Argentina winger Gonzalo Camacho tells JOHNNY WATTERSONwhy Sunday's Test against Ireland is so important
ARGENTINA MIGHT look at the Ireland squad Declan Kidney announces tomorrow and feel that without Rob Kearney, Luke Fitzgerald and Rory Best the hosts are wounded for a match expected to be defined by the teams squabbling for inches.
From Felipe Contepomi’s position as captain, that can only be a good thing. The Argentina outhalf played for long enough with the two Leinster players, Kearney and Fitzgerald, to know their worth. But he must also look at his own side and see two gaping holes, one which he will fill in the absence of Juan Martin Hernandez and another in the pack, which is without backrower Juan Manuel Leguizamon.
Leguizamon was cited after his club Stade Français’s Top 14 defeat at Stade Toulousain in August, when he was found to have made contact with the eye area of Jean Bouilhou. The 27 year-old was banned for 80 days despite Bouilhou sending a letter to the disciplinary commission exonerating him of the charge.
Hernandez, who has been plagued with injury in recent months, hurt his hamstring playing for Racing Metro in his latest setback, which ruled him out of all the autumn Tests. The “Magic Man”, as he is called, has no peer on the team.
But there are no tears from Argentina. Their lot before they enter the Tri-Nations in 2012 is to do what they have always done and use their limited programme to try to accelerate progress.
The IRB have committed €7.5 million for their entry into the Tri-Nations up to 2015 on the condition Argentina provides all of their best players for the tournament, while the Southern Hemisphere unions have requested the IRB to amend rule nine, which governs international player availability. Argentina need to start along a road now to be hot in two years’ time or they could be the catalyst for the biggest failed experiment in rugby.
“They are two very important players. Number 10 (Hernandez) is a dream 10,” says winger Gonzalo Camacho, who played against France last weekend but makes way for Horacio Agulla on Sunday.
“Every team who sees him play wants to play with him. Leguizamon, he is a very physical forward but we are trying to play how we can at the moment. We are doing very good. We have to adjust.”
Sunday’s match with Ireland is not just a roll-up friendly for Argentina but a rare chance to competitively develop before the World Cup and their Tri-Nations baptism. With no regular top-class competition, the match assumes a significance for the visitors that is not necessarily shared by Ireland.

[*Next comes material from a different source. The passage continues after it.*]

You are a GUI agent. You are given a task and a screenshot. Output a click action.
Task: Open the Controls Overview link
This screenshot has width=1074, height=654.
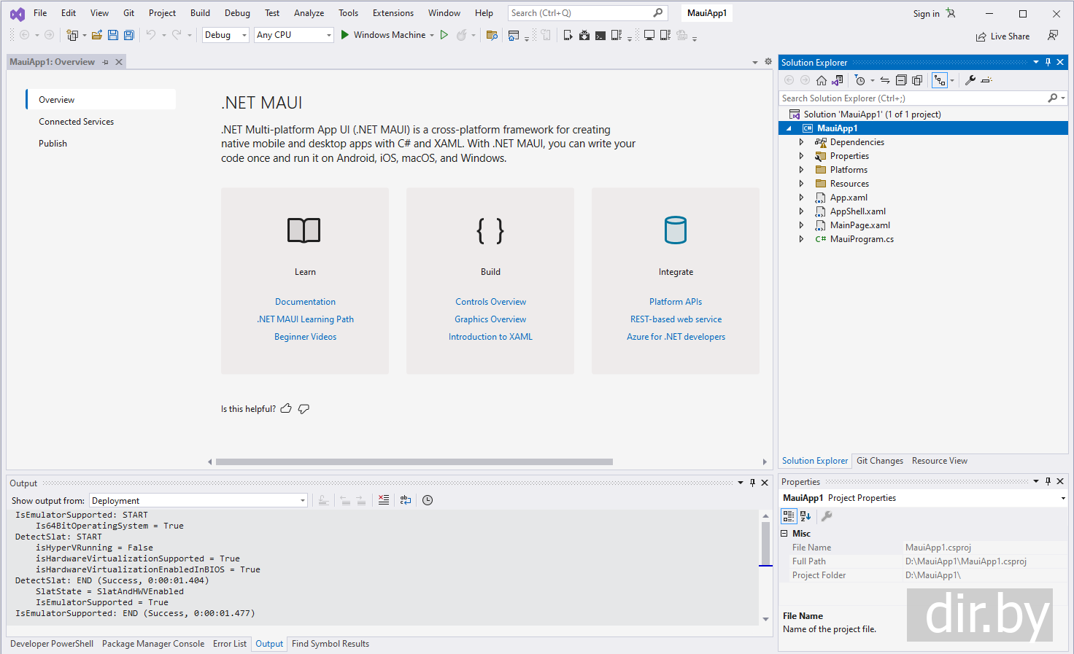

“Ireland and England and France . . . I play in England (Harlequins) so I see the English players going into camp once a month, for three days and training together,” explains Camacho. “We don’t have that. The rules in the RFU or IRB are not legal to release us to go. That is a negative point for us. But we are doing everything we can, putting everything we can into training to try and make sure those points don’t count against us. We are at a disadvantage. But we try not to see that part and put in more into training maybe than they do.
“It is a huge disadvantage. They can play each other more than us. They play six, 12, how many matches? – 18 matches in a year? It is a great advantage for Ireland but they have to try and manage that as well.”
Camacho is not complaining, although Argentina have always been frustrated by the unsteadying effect of their geographical isolation and historically, an outrageous indifference to that difficulty. An amateur club system in a country over 30 times bigger than Ireland and with a population of 40 million has militated against them. Yet the Pumas have a better World Cup record than Ireland since 1999. Argentina’s run has been group stage in 1999, quarter-final in 2003, and semi-final in 2007, compared to Ireland’s group stage in 1999, quarter-final four years later and group stage again in 2007.
A world ranking of third for Argentina after the 2007 competition should have rattled cages. But it was Italy that barged through the Six Nations gates long before Los Pumas. “Yes, it (Sunday’s Test against Ireland) is very important for us because we have six games only in the year to play together, maybe seven,” says Camacho. “This is the last November game. We have some more in June, but it is going to be very important for us to finish in a positive way.”
The assumption is players will be released by the clubs according to the IRB proposal to run the new Four Nations from mid August through September. Camacho is cautious about the issue. “We will see,” he says smiling. “After the negotiations we will see.”